_THE INPUT_
"""

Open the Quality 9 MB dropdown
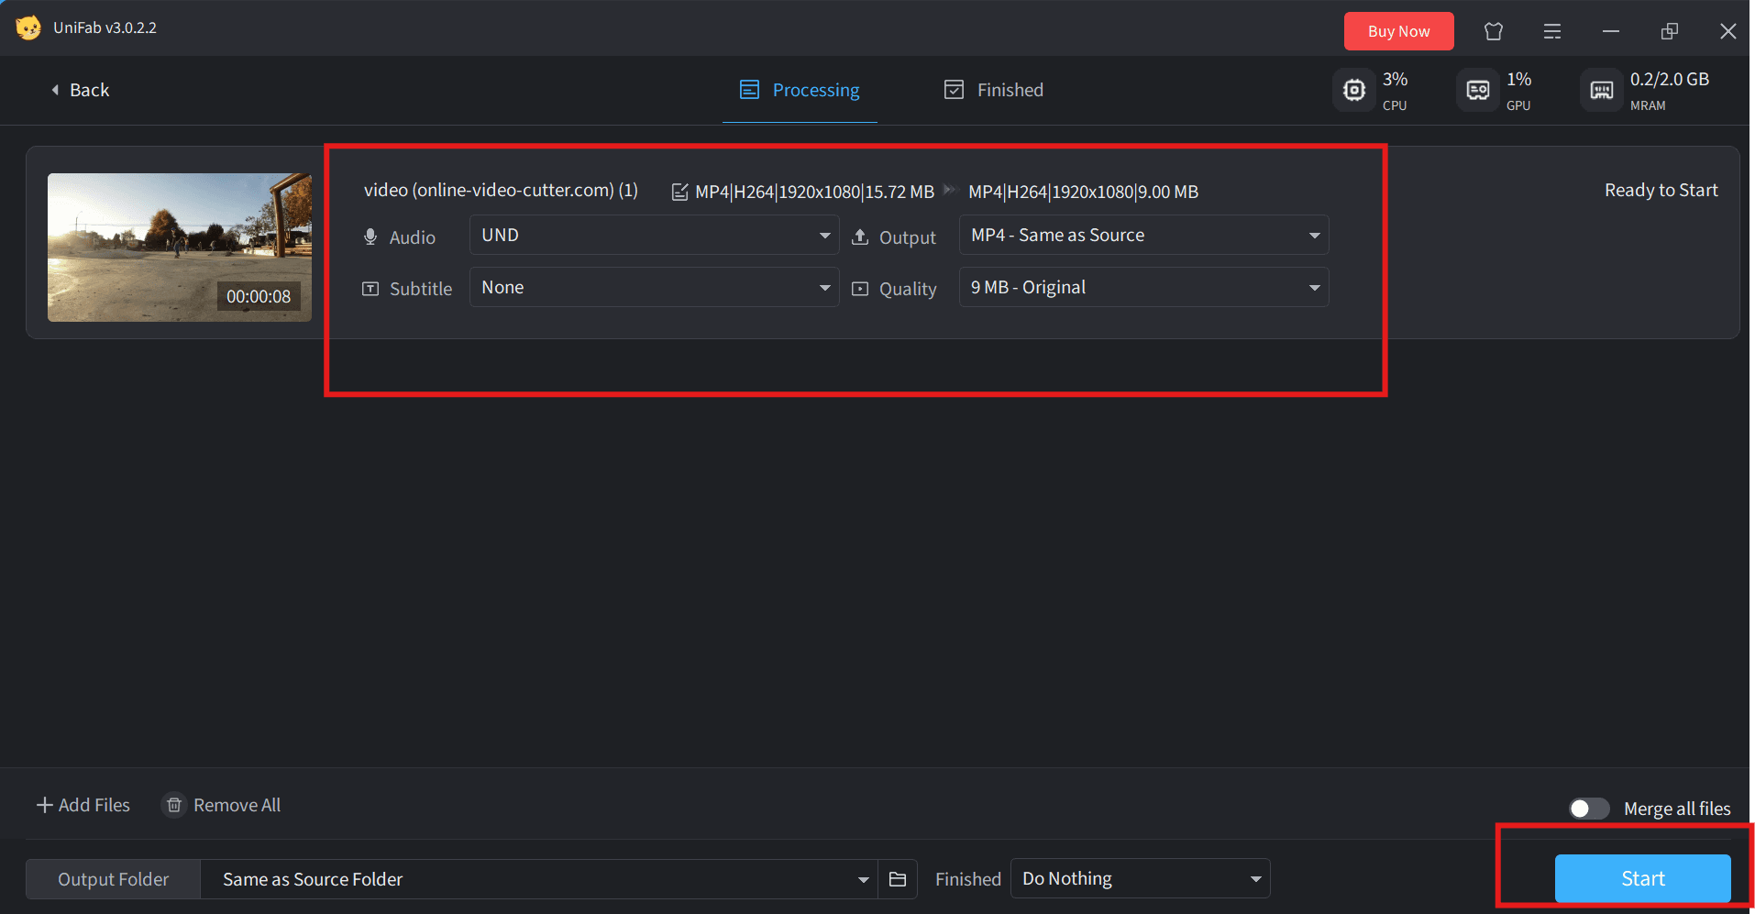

"""
"""

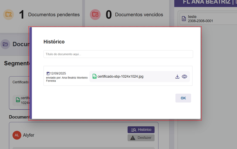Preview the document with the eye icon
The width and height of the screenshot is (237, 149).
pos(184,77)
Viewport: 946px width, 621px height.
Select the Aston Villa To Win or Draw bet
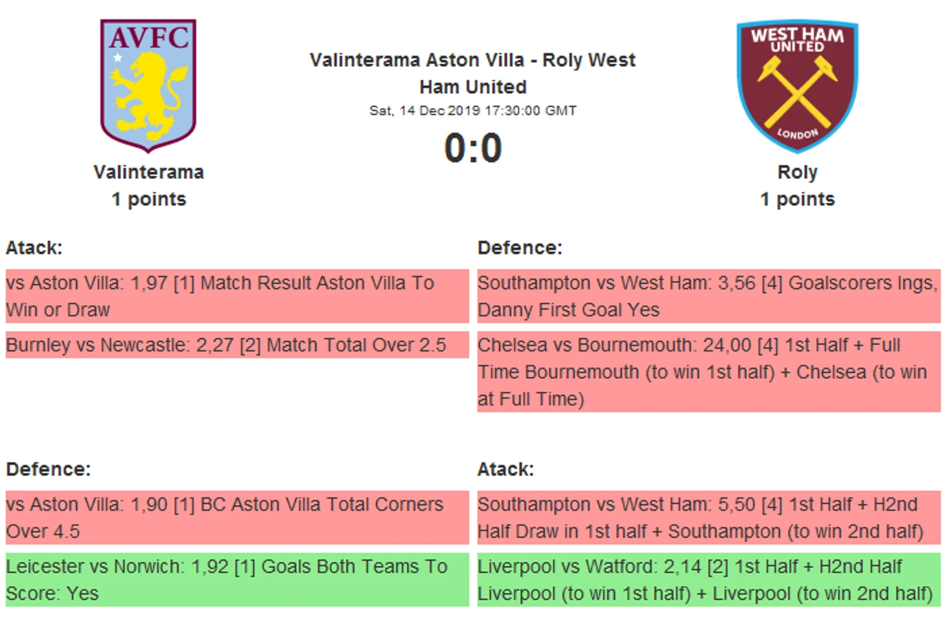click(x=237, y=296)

"""
"""

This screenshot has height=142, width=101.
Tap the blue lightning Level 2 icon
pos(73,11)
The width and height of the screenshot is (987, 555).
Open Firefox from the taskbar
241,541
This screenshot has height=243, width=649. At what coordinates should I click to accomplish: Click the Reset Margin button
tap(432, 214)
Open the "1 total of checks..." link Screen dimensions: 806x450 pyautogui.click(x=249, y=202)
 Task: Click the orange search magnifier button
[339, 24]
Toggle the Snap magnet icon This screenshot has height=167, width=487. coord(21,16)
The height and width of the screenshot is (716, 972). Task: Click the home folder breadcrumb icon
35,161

"""

_ACTIVITY_
Please give back, exactly as it stands above, the stretch from the line with "The width and height of the screenshot is (987, 555)." through the line with "806x450 pyautogui.click(x=249, y=202)", and no line outside it.

_YOUR RESPONSE_
The width and height of the screenshot is (987, 555).
Open Firefox from the taskbar
241,541
This screenshot has height=243, width=649. At what coordinates should I click to accomplish: Click the Reset Margin button
tap(432, 214)
Open the "1 total of checks..." link Screen dimensions: 806x450 pyautogui.click(x=249, y=202)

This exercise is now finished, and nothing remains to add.